R-alpha: 'Matrix' & 'matrix' Class

5 messages · Martin Maechler, Thomas Lumley, Kurt Hornik

Tue, Aug 12, 1997 12:32 AM #

we are discussing, yes? -- 
	please nobody feel hurt just  because I disagree so heartily .. ;-)

TL> On Tue, 12 Aug 1997, Ross Ihaka wrote:

>> There have been a few prods to create an S-like matrix class for R.
    >> A major reason for having a matrix class seems to be that people get
    >> bitten by the default behavior of the drop= parameter to "[".
I think there are quite a few other reasons.

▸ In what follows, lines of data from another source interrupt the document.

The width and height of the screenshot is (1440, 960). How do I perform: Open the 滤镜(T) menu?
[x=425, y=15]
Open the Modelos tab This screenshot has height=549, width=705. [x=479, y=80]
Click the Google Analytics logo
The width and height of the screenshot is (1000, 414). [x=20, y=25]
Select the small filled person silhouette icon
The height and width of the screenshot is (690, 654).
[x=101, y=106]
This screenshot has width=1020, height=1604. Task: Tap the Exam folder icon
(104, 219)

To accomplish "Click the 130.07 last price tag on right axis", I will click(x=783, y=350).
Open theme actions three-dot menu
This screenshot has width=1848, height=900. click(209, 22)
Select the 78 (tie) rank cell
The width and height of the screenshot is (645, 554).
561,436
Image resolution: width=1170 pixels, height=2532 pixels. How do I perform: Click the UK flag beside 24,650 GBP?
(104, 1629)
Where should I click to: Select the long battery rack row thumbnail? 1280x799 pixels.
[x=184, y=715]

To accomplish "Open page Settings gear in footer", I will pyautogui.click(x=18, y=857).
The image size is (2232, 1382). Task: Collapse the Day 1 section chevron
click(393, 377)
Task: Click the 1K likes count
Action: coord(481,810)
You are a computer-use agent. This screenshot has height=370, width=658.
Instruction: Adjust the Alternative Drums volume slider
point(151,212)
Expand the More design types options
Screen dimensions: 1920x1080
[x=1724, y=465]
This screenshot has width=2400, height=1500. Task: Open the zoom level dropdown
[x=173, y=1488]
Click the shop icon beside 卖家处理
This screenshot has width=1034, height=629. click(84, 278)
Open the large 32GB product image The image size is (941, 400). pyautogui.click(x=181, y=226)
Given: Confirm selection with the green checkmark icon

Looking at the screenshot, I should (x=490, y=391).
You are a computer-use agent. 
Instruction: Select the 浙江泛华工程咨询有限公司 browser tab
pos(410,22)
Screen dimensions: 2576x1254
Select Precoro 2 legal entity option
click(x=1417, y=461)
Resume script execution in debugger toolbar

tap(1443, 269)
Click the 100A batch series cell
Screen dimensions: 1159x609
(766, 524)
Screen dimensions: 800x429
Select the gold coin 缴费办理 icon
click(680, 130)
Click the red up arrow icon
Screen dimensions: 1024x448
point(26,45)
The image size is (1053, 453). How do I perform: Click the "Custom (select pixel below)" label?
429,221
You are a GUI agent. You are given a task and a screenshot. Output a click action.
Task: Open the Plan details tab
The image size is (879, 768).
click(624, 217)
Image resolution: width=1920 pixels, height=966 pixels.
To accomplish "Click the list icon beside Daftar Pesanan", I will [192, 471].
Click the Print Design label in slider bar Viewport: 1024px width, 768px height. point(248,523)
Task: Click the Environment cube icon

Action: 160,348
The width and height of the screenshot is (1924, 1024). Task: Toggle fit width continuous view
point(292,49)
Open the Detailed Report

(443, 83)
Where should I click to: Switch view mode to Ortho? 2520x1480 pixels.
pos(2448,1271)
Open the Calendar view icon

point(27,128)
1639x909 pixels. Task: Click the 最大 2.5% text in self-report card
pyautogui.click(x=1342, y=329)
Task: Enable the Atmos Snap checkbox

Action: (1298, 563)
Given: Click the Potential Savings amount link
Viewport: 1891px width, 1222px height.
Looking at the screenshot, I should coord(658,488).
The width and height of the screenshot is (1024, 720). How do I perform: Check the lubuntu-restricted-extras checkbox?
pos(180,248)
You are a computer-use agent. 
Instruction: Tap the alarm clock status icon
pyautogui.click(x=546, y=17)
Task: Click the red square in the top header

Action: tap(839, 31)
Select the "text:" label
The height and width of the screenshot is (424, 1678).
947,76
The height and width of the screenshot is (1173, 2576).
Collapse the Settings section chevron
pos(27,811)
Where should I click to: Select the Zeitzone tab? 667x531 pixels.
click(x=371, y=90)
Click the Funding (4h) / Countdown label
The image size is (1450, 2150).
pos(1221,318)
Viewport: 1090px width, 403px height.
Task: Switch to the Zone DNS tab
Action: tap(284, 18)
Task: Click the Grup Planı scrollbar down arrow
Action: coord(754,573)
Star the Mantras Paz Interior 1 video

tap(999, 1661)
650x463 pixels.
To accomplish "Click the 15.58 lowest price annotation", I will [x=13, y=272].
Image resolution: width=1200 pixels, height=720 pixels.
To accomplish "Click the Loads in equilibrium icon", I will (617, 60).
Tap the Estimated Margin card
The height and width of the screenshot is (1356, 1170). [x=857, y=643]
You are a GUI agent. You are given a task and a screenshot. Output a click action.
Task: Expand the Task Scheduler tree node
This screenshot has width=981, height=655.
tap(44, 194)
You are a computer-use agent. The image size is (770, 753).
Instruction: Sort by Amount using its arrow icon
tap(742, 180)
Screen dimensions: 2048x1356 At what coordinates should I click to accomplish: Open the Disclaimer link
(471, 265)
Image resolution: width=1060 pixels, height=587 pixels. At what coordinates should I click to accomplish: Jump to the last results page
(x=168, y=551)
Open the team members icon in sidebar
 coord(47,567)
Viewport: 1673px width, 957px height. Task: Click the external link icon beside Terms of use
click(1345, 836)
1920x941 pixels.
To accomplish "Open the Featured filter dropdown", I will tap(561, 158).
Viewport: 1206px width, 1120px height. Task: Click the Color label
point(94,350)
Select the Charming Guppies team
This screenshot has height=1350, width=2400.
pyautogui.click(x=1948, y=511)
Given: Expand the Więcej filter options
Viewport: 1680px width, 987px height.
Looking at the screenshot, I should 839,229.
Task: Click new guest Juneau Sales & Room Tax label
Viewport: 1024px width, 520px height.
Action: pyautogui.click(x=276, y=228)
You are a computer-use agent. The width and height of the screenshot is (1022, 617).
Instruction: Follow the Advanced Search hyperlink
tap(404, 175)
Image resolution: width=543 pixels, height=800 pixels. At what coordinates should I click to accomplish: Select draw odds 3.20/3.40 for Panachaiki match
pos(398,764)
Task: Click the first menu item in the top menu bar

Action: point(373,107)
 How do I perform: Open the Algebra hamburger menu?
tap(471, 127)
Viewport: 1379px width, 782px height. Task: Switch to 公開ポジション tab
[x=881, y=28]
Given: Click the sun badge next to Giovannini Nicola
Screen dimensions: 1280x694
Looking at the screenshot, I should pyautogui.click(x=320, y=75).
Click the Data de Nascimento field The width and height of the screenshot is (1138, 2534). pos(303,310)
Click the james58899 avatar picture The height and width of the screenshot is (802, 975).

I've been wanting to have 
a 'matrix' class for other reasons for quite a long time.
(One that come to my mind:
	Kurt's (and my earlier) proposal for a generic  "write" function
	with a write.data.frame  method would be much
	cleaner to implement with a write.matrix method when matrix was a class)

    >> That being the case does it make sense to change the semantics of "["
    >> rather than introducing a new class?

I don't think so. (see above and below)

    TL> I think changing the semantics is preferable, in part because it
    TL> fixes the drop problem automatically, rather than requiring
    TL> everyone to use a new feature.  Creating a Matrix class would not
    TL> fix the array problem for arrays of dimension 3 or more, either.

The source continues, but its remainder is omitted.